------ Provided passage

## Distributed Golden Dataset Creation

### Environment Setup

In [None]:
import os
import ray

# os.environ['OPENAI_API_KEY'] = 'sk_...'
os.environ['RAY_ADDRESS'] = 'ray://localhost:10001'

runtime_env = {
    'pip': [
        'llama-index==0.10.27',
        'boto3==1.34.79',
        'botocore==1.34.79',
        'ipython==8.18.1',
        'pandas==2.2.1',
        'ragas==0.1.7',
        'pypdf2==3.0.1',
        'boto3==1.34.79',
        'langchain==0.1.14',
        'unstructured==0.13.2'
        
    ],
    "env_vars": {
        'AWS_ACCESS_KEY_ID': os.environ['AWS_ACCESS_KEY_ID'],
        'AWS_SECRET_ACCESS_KEY': os.environ['AWS_SECRET_ACCESS_KEY'],
        'HUGGINGFACE_API_TOKEN': os.environ['HUGGINGFACE_API_TOKEN'],
        'OPENAI_API_KEY': os.environ['OPENAI_API_KEY'],
    }

}

ray.init(runtime_env=runtime_env, include_dashboard=True, log_to_driver=False)

### Distributed Testset Generation (Ragas + Ray)

In [20]:
BUCKET_NAME = 'unstructured-data'

In [21]:
import boto3

s3 = boto3.client(
        's3',
        endpoint_url='http://localhost:9000',
        aws_access_key_id=os.environ['AWS_ACCESS_KEY_ID'],
        aws_secret_access_key=os.environ['AWS_SECRET_ACCESS_KEY']
    )

def list_files_in_bucket(bucket_name):

    file_paths = []
    paginator = s3.get_paginator('list_objects_v2')
    page_iterator = paginator.paginate(Bucket=bucket_name)

    for page in page_iterator:
        if "Contents" in page:
            for obj in page['Contents']:
                file_paths.append(obj['Key'])

------------
------ Recorded data

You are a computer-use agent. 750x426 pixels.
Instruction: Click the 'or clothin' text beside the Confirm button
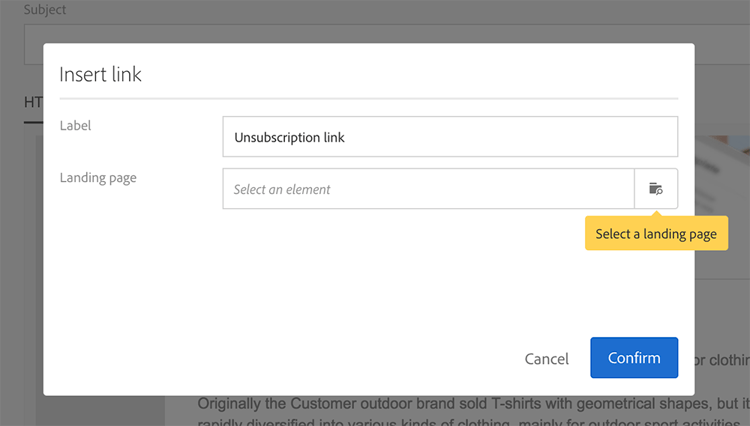point(718,358)
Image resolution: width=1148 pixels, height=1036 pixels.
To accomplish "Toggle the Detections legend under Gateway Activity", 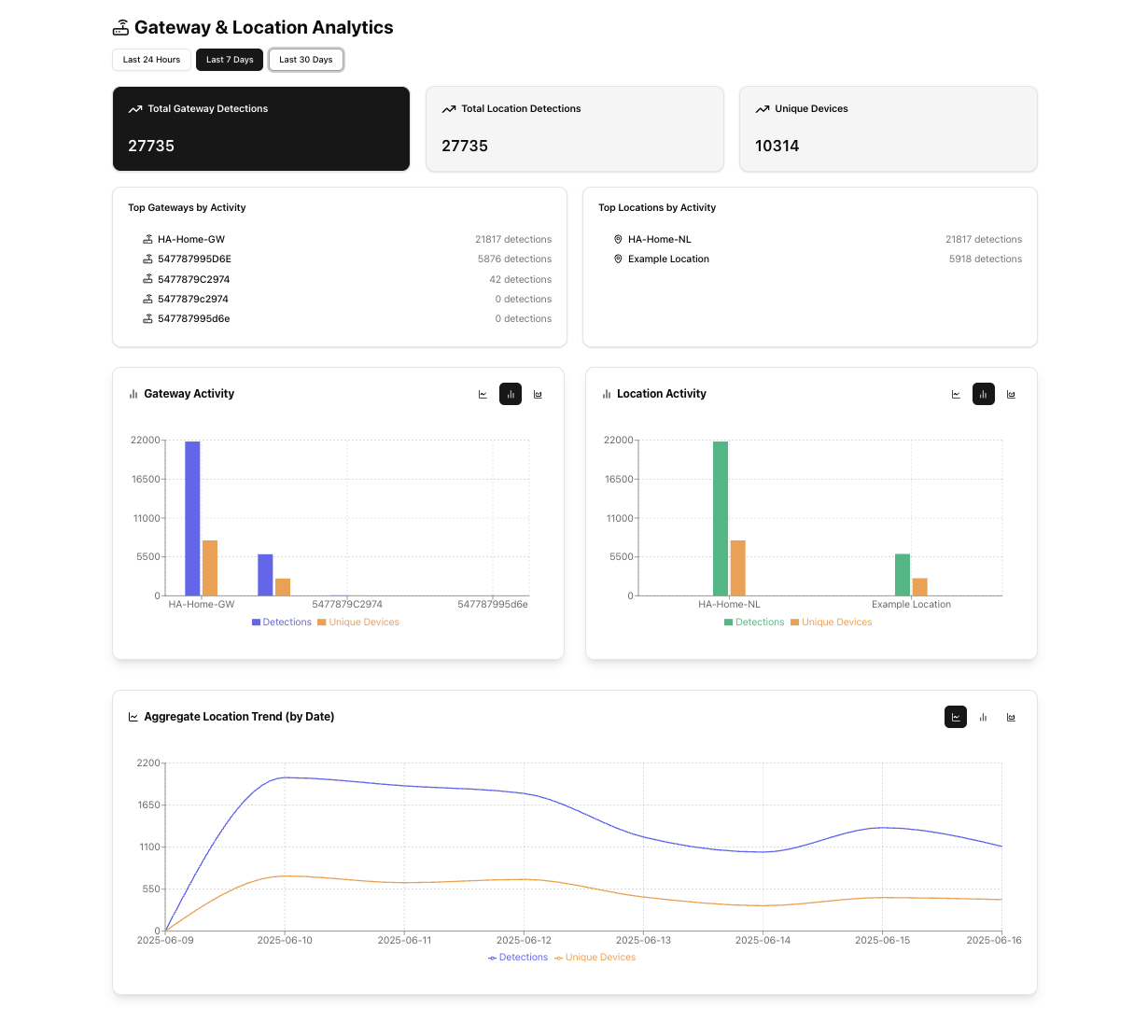I will [x=281, y=622].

------------

→ **Assigned task 1**:
List every environment variable that the golden dataset notebook passes under "env_vars" in its runtime environment.
→ **Assigned task 2**:
In the golden dataset notebook, which endpoint URL is the S3 client created with?
→ **Assigned task 3**:
Pick up the golden dataset notebook's code after its last line and keep writing from there.
The rows come from a separate source, unrelated to the golden dataset notebook.

→ **Answer box 1**:
AWS_ACCESS_KEY_ID, AWS_SECRET_ACCESS_KEY, HUGGINGFACE_API_TOKEN, OPENAI_API_KEY

→ **Answer box 2**:
http://localhost:9000

→ **Answer box 3**:
    return file_paths

In [26]:
@ray.remote
def create_golden_dataset(bucket_name, file_name):
    from llama_index.core import SimpleDirectoryReader
    import os
    import boto3
    from ragas.testset.generator import TestsetGenerator
    from langchain_openai import ChatOpenAI, OpenAIEmbeddings
    import fitz  # PyMuPDF
    from llama_index.core import SimpleDirectoryReader
    import shutil
    import time
    import random
    
    DIRECTORY_NAME = os.path.join(os.getcwd(), 'data')
    LOCAL_FILE_PATH = os.path.join(DIRECTORY_NAME, file_name)
    
    s3_client = boto3.client(
        's3',
        aws_access_key_id=os.environ['AWS_ACCESS_KEY_ID'],
        aws_secret_access_key=os.environ['AWS_SECRET_ACCESS_KEY'],
        endpoint_url='http://minio.minio.svc:9000'
    )
    
    bucket_name = bucket_name
    object_key = file_name
    
    # Fetch the PDF file from S3
    pdf_file = s3_client.get_object(Bucket=bucket_name, Key=object_key)
    pdf_content = pdf_file['Body'].read()
    
    if not os.path.exists(DIRECTORY_NAME):
        os.makedirs(DIRECTORY_NAME)
        
    with open(LOCAL_FILE_PATH, 'wb') as f:
        f.write(pdf_content) 


    reader = SimpleDirectoryReader(input_dir=DIRECTORY_NAME)
    documents = reader.load_data()
    
    # generator with openai models
    generator_llm = ChatOpenAI(model="gpt-3.5-turbo")
    critic_llm = ChatOpenAI(model="gpt-3.5-turbo")
    embeddings = OpenAIEmbeddings()
    
    generator = TestsetGenerator.from_langchain(
        generator_llm,
        critic_llm,
        embeddings
    )
    
    # generate testset
    try:
        # to get past rate limits....sad :'(
        time.sleep(random.uniform(30, 60))
        testset = generator.generate_with_llamaindex_docs(documents, test_size=3)
    except:
        print("Uh oh!")
    
    if os.path.exists(DIRECTORY_NAME):
        shutil.rmtree(DIRECTORY_NAME)
        print(f"Directory {DIRECTORY_NAME} and its contents have been deleted.")
        
    return testset

In [27]:
pdfs_on_s3 = list_files_in_bucket(BUCKET_NAME)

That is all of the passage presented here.